The researchers put the difference in how much tax incentives increase foreign profit margins compared to lower wages at an almost negligible 0.48% vs. 0.34%, respectively.
Focus on tax cuts
When the law was being debated, lawmakers said the corporate tax rate needed to be cut dramatically if the U.S. was going to be competitive with other countries. To achieve this goal, the law lowers the rate from 35% to 21%. It also introduced two rules. The first, the global intangible low-tax income (GILTI) rule, seeks to prevent companies from deferring their foreign profits permanently, and the second, the foreign-derived intangible income (FDII) rule, gives companies a sizable deduction as an incentive for them to repatriate their foreign profits.

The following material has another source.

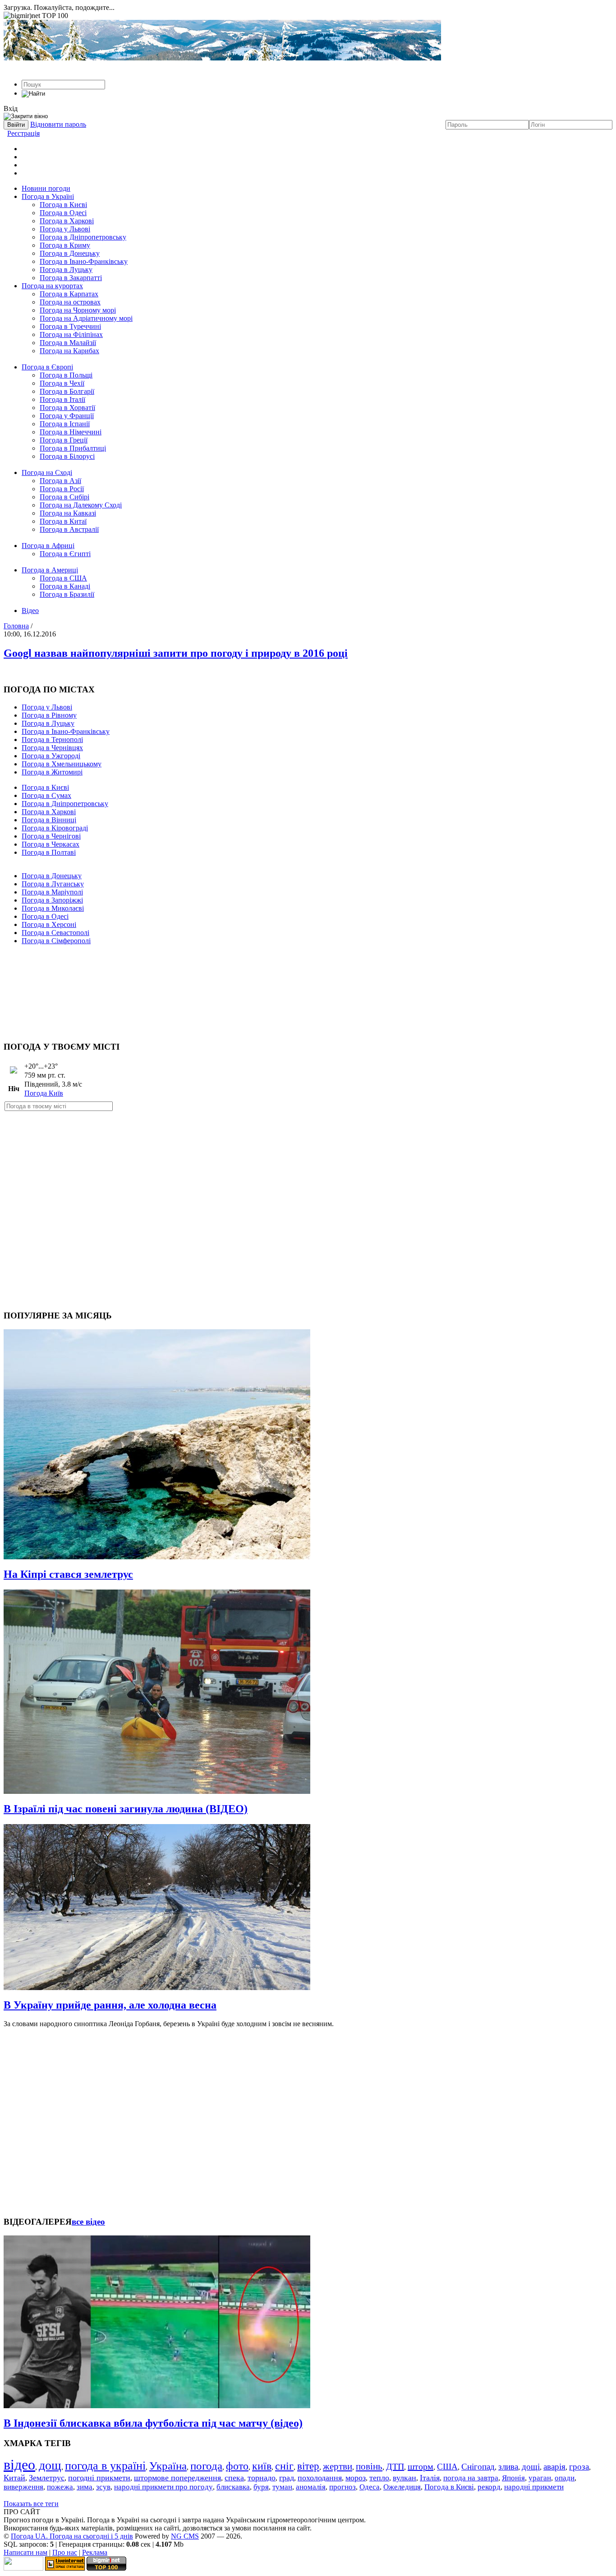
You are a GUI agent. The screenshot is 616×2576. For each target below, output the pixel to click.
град (286, 2477)
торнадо (262, 2477)
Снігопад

But neither the lower tax rate nor the new rules do anything to address the incentive companies have to move their activity abroad to take advantage of lower researcher wage costs abroad. And those savings can be significant; as much as 91% in India, 80% in the Czech Republic, and 43% in Spain, Italy and Israel.
The wage disparity has grown particularly wide in recent years. Demand for R&D has been increasing while the supply of scientists and engineers in the U.S. has dropped, creating an expensive mismatch domestically between supply and demand.
Wage savings tend to be more important than tax issues when technologies require comparatively little capital investment and companies have subsidiaries in countries with substantial research talent. Tax incentives tend to be more important when the risk of transfer pricing is low — that is, when regulators are not likely to question the price a foreign subsidiary pays to a multinational for a technology the parent transfers to it.
The researchers also found the new rules the law created — GILTI and FDII — don't seem to be having much impact on repatriation, because corporate finance chiefs have found a way to play them off of each other. By reducing tangible investments in R&D at home while increasing them abroad, companies have been able to lower the tax imposed by GILTI while increasing the deduction permitted by FDII.
That appears to be a tactic lawmakers didn't anticipate when they passed the law, the researchers speculate.